Showing posts with label terrorism. Show all posts
Showing posts with label terrorism. Show all posts

Saturday, April 28, 2012

Hog Wild West


Aki is just filling in the finishing touches to her show at the gallery. Cold frame and our windows are full of anticipation of the harvest in the fall. Bees have new brood just about to hatch. They are busy feeding and they are strong.

From the stillness and quiet.

The spring has begun. The noise level rises as the lake ice recedes. The ice has just left. Now all the birds are back.
You can just make out a bear holler and the thumping of grouse in the bush over the cacophony of sounds coming from the small lake we live on.
There is so much life happening on these small lakes, ponds and wetlands here. It is magnificent, wondrous and precious to us. To anyone. Every child should experience this.

It does set the scene
but is not the point of this blog.
A few posts ago a question was posed to us.

“Hi.
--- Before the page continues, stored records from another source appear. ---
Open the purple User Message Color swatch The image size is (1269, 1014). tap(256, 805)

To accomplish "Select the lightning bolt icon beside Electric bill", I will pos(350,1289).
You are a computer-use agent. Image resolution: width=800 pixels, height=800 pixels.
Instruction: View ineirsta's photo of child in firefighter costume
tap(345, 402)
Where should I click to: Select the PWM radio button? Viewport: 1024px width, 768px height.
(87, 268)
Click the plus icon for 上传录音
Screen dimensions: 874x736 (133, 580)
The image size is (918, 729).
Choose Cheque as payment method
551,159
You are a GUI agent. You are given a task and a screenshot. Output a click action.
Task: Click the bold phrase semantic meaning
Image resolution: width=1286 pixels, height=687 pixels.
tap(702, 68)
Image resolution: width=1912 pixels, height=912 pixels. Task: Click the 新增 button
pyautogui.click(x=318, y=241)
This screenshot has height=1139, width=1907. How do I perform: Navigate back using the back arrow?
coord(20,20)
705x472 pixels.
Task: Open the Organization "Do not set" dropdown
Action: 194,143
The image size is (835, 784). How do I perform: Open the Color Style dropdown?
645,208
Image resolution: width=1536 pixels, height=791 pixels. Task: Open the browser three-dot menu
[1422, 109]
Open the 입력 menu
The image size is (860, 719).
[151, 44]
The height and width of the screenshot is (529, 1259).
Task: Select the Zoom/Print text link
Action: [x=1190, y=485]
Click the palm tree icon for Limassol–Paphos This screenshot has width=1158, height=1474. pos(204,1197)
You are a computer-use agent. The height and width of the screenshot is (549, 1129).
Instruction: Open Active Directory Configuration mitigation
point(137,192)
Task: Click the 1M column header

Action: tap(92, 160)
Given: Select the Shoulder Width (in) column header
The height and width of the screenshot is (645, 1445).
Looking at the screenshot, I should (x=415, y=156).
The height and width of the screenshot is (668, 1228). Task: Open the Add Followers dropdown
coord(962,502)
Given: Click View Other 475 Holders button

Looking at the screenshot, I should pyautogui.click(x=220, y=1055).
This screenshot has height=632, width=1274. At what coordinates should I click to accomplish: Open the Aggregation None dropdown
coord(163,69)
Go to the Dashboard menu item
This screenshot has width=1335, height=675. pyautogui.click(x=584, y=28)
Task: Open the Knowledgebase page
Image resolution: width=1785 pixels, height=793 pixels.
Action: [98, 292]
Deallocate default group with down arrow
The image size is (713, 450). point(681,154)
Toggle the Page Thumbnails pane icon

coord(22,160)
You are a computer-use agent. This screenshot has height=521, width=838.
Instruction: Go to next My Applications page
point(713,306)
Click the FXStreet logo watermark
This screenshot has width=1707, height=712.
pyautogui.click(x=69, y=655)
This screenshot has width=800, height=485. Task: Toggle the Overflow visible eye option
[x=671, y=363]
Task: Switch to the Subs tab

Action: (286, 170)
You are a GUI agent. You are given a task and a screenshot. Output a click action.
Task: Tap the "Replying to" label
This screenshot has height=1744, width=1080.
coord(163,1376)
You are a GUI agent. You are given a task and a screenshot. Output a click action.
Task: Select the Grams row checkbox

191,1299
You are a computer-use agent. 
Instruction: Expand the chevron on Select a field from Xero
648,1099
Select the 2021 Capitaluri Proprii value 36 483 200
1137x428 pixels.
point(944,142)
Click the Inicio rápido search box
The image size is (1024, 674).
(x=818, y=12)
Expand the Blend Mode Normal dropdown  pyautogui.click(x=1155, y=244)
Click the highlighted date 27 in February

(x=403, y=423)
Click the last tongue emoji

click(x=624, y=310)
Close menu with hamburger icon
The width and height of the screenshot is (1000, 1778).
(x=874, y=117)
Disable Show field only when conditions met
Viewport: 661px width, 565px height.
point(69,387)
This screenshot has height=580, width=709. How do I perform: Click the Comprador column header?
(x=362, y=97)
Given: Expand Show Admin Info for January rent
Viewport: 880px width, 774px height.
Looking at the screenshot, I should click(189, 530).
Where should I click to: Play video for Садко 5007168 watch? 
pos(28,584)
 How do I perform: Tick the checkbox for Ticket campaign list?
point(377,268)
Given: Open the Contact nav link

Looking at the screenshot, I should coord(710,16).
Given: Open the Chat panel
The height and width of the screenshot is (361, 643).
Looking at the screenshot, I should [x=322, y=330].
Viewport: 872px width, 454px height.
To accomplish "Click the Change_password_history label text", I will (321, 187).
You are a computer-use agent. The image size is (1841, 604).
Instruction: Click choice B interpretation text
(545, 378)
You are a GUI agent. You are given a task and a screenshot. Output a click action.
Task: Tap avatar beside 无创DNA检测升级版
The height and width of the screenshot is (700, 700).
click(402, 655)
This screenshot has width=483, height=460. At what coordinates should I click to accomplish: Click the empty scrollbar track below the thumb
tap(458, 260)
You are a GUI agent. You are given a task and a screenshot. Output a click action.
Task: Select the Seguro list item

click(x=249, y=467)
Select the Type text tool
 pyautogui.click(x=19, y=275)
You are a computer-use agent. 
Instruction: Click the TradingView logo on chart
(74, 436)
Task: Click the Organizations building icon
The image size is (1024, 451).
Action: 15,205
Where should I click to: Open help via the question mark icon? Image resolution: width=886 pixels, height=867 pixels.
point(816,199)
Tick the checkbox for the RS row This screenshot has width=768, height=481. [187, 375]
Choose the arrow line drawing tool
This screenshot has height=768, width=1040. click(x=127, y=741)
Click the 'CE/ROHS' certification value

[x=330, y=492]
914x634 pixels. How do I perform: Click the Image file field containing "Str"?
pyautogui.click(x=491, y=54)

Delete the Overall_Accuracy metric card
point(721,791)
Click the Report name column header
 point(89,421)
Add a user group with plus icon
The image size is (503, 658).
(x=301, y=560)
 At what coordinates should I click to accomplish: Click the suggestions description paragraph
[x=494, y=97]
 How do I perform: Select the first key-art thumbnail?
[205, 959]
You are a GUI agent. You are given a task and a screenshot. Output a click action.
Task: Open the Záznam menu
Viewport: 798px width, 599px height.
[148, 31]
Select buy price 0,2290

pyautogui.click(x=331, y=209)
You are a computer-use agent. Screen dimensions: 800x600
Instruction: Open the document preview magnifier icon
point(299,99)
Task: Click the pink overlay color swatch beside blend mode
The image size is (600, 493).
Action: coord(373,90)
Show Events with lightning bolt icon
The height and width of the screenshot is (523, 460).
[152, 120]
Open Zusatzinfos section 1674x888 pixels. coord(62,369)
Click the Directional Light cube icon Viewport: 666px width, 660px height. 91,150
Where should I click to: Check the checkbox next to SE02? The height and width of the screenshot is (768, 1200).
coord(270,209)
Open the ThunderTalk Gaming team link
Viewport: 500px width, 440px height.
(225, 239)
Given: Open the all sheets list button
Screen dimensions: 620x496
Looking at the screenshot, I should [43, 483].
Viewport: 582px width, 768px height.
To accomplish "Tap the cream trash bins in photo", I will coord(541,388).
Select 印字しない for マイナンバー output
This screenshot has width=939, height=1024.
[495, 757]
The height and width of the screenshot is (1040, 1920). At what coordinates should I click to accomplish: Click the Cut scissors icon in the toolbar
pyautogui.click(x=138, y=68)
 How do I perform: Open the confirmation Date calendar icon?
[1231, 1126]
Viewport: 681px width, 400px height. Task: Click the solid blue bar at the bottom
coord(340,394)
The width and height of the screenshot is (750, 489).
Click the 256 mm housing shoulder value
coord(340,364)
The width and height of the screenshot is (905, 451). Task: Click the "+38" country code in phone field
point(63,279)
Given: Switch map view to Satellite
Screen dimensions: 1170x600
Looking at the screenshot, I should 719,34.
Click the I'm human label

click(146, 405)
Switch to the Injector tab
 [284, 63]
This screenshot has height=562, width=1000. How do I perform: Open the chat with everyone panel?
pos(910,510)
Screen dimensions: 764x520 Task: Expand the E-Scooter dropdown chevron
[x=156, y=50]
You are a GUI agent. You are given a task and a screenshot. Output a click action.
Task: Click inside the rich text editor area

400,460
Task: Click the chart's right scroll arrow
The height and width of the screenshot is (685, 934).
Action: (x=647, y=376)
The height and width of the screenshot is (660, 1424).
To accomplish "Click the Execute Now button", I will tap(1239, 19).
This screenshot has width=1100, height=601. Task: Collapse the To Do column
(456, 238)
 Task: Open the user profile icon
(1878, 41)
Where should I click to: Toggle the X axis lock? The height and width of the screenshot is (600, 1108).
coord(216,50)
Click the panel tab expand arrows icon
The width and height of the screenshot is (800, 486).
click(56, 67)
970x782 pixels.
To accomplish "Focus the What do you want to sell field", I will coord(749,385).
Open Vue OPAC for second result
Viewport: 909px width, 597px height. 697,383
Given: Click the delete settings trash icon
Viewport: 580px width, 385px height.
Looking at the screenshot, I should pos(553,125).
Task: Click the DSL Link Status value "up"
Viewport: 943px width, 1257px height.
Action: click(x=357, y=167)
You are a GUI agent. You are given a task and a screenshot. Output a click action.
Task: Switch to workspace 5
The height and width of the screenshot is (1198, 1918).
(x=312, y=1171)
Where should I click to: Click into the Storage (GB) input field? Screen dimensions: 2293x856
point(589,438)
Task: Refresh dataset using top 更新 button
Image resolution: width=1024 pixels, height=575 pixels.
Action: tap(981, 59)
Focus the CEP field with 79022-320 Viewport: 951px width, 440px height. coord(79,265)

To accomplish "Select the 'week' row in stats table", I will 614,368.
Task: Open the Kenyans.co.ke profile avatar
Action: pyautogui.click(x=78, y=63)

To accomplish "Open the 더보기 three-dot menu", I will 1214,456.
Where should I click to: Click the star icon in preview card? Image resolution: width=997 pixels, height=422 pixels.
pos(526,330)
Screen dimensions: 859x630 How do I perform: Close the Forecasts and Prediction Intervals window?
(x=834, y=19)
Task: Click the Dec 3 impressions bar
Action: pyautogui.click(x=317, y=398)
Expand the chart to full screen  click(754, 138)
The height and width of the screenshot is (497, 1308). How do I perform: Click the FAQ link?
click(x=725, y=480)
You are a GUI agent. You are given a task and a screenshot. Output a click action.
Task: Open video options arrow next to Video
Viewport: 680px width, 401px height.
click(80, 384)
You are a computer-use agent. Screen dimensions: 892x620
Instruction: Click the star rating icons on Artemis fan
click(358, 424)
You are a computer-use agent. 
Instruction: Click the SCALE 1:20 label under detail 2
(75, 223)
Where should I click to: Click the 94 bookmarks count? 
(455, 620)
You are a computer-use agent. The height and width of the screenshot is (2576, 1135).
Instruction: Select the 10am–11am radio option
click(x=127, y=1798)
Really enjoying reading your blog, but I'm curious about something. What do you do about the wildlife? In other words, don't you worry about bears or wolves or larger predators killing off your chickens or, even worse, being a threat to you? How do you deal with bears and wolves? Aren't they attracted by the garden or the smells from your cooking? I'd really like to know how you handle that”.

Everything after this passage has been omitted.